## TASK GOAL
Can you copy the items below verbatim, from the first line through the line containing "coord(282,625)", both included?

## SUPPLIED RECORDS
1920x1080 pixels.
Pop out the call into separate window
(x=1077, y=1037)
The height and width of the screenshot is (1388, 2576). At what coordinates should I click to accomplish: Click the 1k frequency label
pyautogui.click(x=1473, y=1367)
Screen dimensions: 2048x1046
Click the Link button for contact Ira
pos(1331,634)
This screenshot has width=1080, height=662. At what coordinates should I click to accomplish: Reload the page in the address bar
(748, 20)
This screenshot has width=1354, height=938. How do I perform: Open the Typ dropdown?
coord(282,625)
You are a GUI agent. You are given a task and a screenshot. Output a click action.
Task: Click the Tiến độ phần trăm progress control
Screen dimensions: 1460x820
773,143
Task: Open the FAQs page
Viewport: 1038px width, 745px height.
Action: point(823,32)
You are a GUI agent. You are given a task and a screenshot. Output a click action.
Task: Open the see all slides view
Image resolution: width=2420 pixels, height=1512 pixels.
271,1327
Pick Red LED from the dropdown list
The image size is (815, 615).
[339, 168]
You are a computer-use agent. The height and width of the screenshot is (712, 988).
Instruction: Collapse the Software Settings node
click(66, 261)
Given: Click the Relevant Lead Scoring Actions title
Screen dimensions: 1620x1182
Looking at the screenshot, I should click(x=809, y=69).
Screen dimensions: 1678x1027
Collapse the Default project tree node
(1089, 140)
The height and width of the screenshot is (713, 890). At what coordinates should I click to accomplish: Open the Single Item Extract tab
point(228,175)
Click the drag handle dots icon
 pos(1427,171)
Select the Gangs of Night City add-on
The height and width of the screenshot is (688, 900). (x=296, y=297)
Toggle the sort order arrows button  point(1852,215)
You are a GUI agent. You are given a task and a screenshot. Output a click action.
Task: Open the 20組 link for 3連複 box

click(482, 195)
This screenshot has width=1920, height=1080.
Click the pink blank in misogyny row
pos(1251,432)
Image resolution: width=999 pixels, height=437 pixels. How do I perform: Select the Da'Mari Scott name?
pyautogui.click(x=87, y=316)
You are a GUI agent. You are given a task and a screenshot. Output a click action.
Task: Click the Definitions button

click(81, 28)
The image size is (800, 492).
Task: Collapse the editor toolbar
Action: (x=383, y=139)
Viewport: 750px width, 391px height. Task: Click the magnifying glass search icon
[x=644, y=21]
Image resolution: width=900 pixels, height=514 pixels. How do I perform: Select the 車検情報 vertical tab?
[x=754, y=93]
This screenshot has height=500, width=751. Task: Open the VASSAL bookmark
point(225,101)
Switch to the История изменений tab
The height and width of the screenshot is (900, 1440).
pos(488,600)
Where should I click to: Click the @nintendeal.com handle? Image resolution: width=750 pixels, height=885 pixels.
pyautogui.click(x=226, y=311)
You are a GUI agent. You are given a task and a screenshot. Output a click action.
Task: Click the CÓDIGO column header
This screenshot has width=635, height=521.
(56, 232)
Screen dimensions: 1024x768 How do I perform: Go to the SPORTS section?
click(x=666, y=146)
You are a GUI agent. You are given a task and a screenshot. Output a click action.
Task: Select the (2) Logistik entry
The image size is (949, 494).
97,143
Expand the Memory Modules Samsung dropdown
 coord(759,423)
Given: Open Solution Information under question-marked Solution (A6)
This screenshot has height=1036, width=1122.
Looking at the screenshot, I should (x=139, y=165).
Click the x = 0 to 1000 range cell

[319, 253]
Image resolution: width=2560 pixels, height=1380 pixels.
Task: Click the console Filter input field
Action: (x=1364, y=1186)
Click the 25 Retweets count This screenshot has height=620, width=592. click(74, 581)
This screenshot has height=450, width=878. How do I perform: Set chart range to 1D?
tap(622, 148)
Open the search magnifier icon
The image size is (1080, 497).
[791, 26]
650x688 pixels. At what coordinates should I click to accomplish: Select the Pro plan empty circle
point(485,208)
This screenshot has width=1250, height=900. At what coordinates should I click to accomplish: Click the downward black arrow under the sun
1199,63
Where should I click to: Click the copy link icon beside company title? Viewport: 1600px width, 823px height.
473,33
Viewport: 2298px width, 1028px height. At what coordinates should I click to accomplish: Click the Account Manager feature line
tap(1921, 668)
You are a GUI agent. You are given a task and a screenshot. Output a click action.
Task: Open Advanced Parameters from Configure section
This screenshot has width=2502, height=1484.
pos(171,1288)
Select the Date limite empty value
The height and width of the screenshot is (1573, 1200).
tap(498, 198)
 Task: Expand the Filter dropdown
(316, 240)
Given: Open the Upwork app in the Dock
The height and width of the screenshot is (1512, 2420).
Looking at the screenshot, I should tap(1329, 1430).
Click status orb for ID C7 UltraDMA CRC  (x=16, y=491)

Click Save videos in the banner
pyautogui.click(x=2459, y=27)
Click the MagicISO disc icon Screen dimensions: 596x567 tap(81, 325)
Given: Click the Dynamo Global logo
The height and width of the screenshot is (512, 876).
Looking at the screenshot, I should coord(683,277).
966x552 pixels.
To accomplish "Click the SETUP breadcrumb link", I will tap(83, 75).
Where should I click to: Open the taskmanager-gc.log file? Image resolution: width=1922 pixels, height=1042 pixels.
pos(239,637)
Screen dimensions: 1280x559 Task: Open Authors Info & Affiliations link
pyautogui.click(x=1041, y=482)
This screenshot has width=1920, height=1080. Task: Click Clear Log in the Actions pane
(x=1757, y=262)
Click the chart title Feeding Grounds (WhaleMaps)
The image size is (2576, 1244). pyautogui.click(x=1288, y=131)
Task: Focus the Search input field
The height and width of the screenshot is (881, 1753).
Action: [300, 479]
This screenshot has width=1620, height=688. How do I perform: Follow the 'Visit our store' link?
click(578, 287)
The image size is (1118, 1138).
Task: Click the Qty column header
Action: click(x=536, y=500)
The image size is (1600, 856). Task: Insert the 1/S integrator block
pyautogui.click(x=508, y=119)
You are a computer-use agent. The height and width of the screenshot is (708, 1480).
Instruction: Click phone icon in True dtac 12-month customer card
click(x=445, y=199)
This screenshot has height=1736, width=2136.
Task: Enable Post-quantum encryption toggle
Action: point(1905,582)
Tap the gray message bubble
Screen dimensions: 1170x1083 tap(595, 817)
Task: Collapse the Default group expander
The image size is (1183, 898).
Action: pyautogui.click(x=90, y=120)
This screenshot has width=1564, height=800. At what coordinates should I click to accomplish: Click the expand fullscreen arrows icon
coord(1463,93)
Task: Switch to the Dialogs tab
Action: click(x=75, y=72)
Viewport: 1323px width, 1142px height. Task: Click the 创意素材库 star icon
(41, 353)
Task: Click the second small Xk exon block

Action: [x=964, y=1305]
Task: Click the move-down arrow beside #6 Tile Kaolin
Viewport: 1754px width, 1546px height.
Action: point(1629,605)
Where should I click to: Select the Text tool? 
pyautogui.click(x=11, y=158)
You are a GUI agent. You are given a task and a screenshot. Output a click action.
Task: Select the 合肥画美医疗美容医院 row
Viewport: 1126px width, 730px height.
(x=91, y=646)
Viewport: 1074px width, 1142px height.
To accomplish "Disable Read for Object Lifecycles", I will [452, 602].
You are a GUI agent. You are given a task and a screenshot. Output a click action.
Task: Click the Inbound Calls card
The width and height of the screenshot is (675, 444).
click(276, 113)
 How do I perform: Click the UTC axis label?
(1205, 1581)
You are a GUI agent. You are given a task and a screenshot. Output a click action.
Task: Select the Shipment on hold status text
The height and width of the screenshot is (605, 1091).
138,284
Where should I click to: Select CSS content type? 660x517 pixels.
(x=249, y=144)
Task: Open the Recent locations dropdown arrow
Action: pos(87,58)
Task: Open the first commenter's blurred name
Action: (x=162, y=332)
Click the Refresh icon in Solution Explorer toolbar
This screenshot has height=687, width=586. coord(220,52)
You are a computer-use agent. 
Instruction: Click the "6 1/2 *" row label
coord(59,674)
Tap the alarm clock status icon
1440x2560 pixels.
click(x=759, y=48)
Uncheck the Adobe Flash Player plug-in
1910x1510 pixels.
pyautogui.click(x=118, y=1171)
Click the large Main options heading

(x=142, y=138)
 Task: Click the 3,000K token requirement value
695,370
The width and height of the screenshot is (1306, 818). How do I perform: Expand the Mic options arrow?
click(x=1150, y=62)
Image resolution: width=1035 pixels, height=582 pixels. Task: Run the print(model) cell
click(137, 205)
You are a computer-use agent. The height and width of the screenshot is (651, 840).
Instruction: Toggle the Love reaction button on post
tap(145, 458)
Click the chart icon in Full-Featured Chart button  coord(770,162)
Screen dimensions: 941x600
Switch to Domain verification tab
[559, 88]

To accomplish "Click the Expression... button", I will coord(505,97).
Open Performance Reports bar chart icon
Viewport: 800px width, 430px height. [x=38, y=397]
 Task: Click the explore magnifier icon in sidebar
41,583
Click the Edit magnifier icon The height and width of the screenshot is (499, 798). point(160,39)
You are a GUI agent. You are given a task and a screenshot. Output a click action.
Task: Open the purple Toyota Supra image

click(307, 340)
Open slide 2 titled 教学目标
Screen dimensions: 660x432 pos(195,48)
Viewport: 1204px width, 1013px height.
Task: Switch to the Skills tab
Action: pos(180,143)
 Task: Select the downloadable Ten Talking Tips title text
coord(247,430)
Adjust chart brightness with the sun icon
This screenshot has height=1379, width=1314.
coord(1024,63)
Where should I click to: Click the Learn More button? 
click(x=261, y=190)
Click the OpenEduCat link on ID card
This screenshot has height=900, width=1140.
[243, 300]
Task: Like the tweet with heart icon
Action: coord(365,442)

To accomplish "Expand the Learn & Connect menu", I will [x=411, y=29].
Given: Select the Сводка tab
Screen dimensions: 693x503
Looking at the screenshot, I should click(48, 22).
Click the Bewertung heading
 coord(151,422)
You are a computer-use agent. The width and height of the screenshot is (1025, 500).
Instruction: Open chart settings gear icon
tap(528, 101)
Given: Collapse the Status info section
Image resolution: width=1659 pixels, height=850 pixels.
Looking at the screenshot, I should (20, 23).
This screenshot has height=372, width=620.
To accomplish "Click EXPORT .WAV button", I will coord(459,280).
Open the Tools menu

## ANSWER FOR THE TASK
1920x1080 pixels.
Pop out the call into separate window
(x=1077, y=1037)
The height and width of the screenshot is (1388, 2576). At what coordinates should I click to accomplish: Click the 1k frequency label
pyautogui.click(x=1473, y=1367)
Screen dimensions: 2048x1046
Click the Link button for contact Ira
pos(1331,634)
This screenshot has width=1080, height=662. At what coordinates should I click to accomplish: Reload the page in the address bar
(748, 20)
This screenshot has width=1354, height=938. How do I perform: Open the Typ dropdown?
coord(282,625)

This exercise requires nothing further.